辛酸「やっぱり、美人でなきゃダメですか?」
荒木「美人風味にしていればいいの。オトコなんて服装やメイクで、“あれ、美人かも”って勘違いしちゃうんだから」
辛酸「バブル世代っておねだり上手ですよね? 私も洗濯機が古くなってきたから、誰かに買ってもらおうかな?」
荒木「いいんじゃない? ところで、なめ子さんが今までもらった高価なものって何?」
辛酸「ブランドものをもらったことがあります。エルメスの付箋」
荒木「付箋!? いやいや、微妙ね。ファンから高価なプレゼントをもらったこと、あるでしょ?」
辛酸「男性ファンの方から手作りのパンとか……」
荒木「ヤダー! 私なんて8万円のスープを飲むためだけに香港までオトコに連れてってもらったことがあるわよ」
辛酸「男性のおごりで?」
荒木「もちろん。
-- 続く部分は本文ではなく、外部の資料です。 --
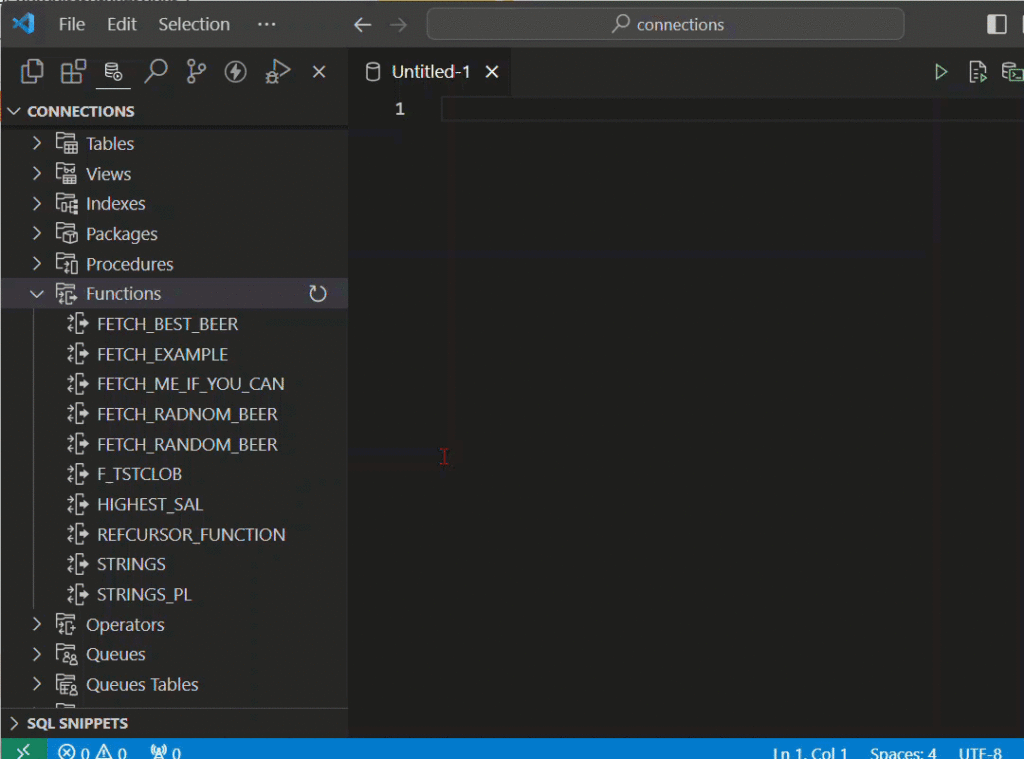This screenshot has height=759, width=1024.
Task: Open the Source Control view
Action: 196,71

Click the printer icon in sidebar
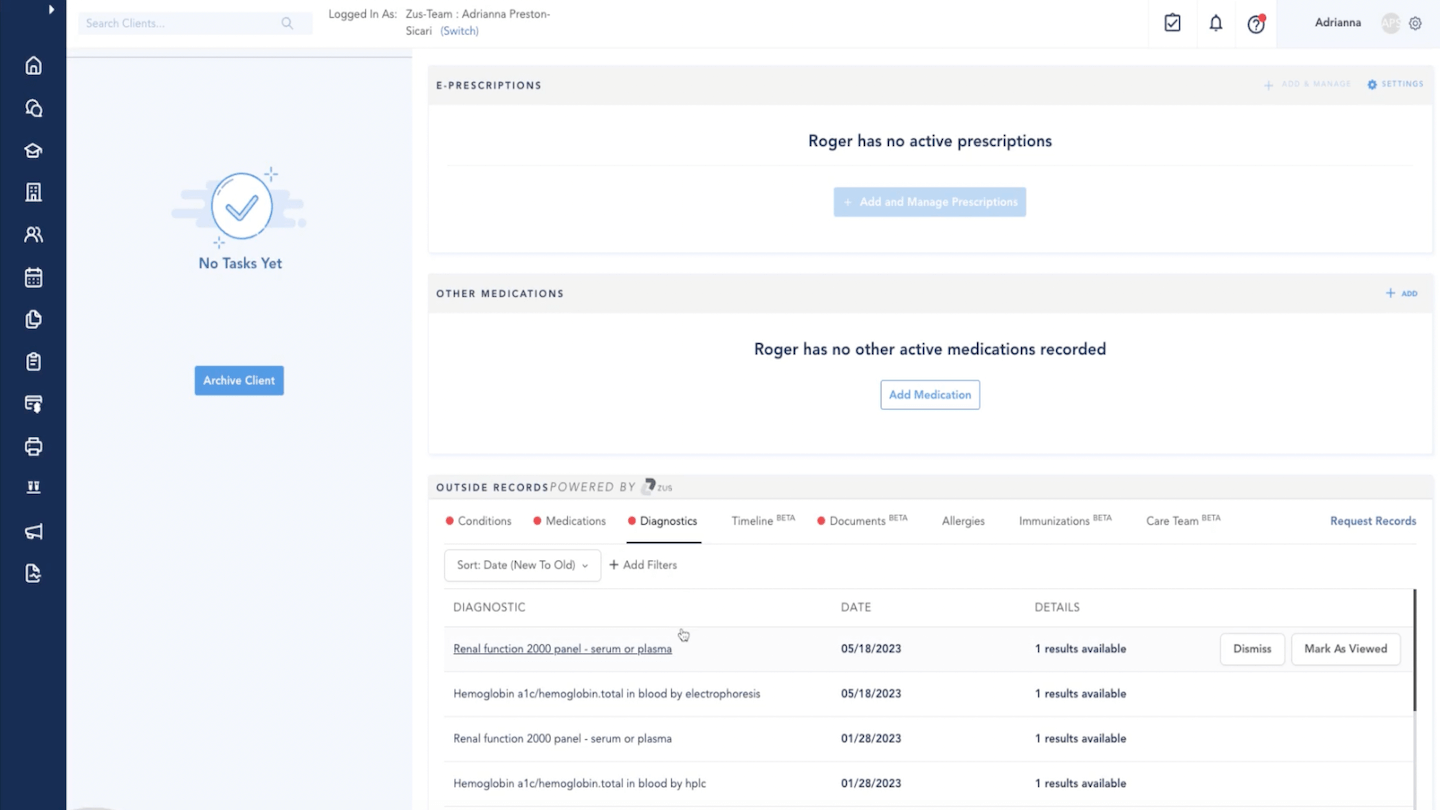[x=33, y=447]
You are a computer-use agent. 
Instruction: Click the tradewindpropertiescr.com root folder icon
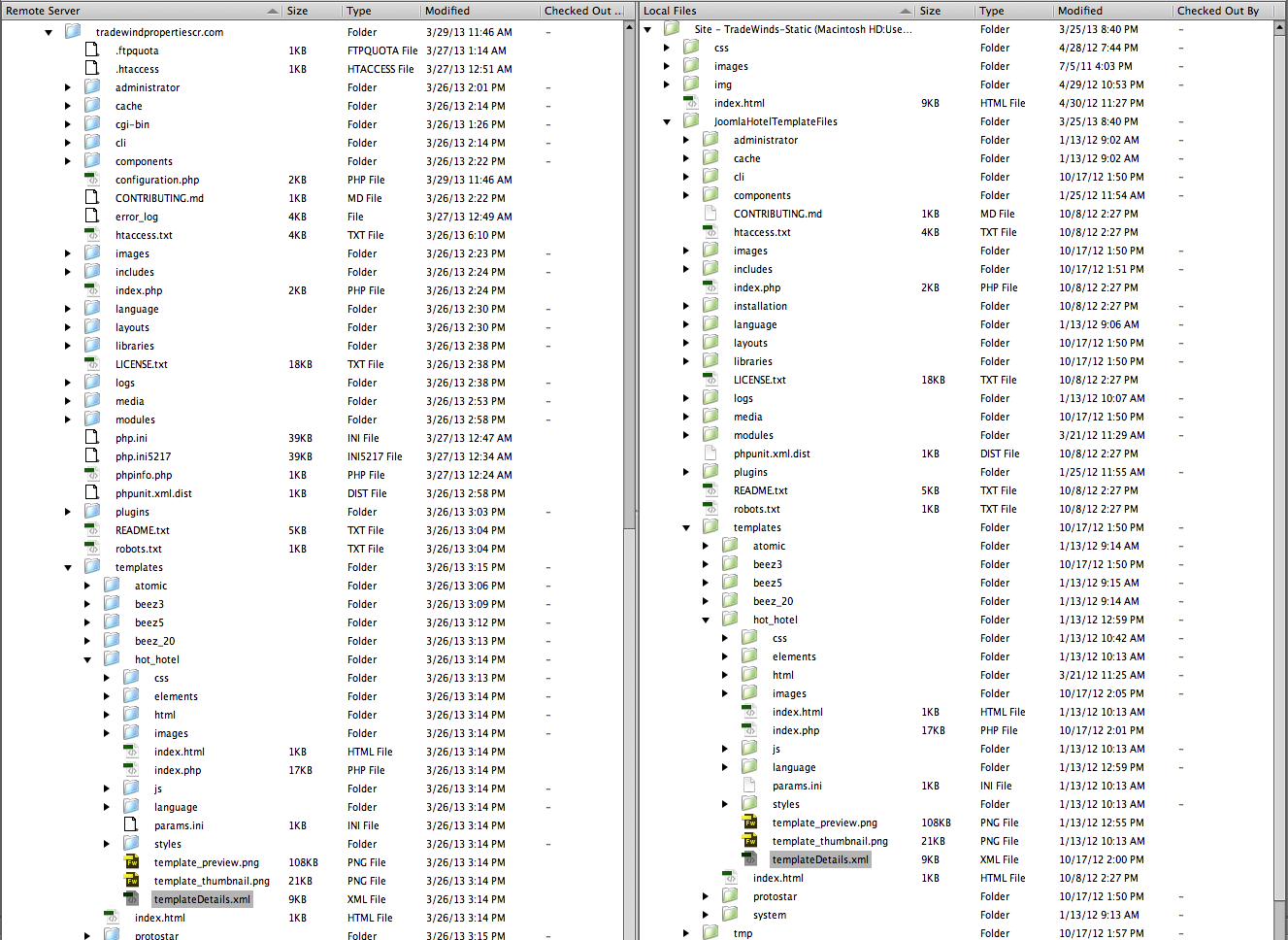coord(73,32)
旅行代もだし、現地でシャネルのバッグも買ってもらったわ」
辛酸「なんか、すごいパワフル。バブル世代の女性と飲みに行くと、とにかく長いイメージがあります。途中で帰ろうとすると、“つまらないわね!”って怒られます」
荒木「3~4軒のハシゴは当たり前よ。私も自分で体力あるな~って思うわ。この前、10時間ぶっ通しでショッピングしてたもん」
辛酸「“お立ち台でブス女を突き落としていた”という都市伝説もあながち嘘じゃない?」
荒木「そんな感じだったわね」
辛酸「あと、アッシー君、メッシー君などの便利くんは何人いました?」
荒木「入れ替わりがあったけど、常時4人くらい。テレビの録画だけをする“ビデオ君”ていうのもいたわ」
辛酸「でも彼氏じゃないんですよね? 彼らの性欲ってどうなってるんですか?」
荒木「そんなこと知らない(笑)」
辛酸「録画したビデオを渡すとき、深い関係になったりしないんですか?」
荒木「生理的にOKなら、彼氏に昇格することもあるけど」
辛酸「生理的にNGでも、ビデオ君にはなれるんですね」
荒木「だって、美人と会えるだけで彼らは幸せなんだから」
辛酸「その考え方、あまりに一方的すぎて尊敬します」
〈プロフィール〉
荒木師匠◎バブル後期、’90年代にジュリアナクイーンとして話題になった。その後、テレビなどマスコミで活躍。現在は、婚活トレーナーとして活動。
辛酸なめ子◎1974年、東京都生まれ、埼玉育ち。武蔵野美術大学短期大学部デザイン科グラフィックデザイン専攻卒業。漫画家、コラムニストとして活動。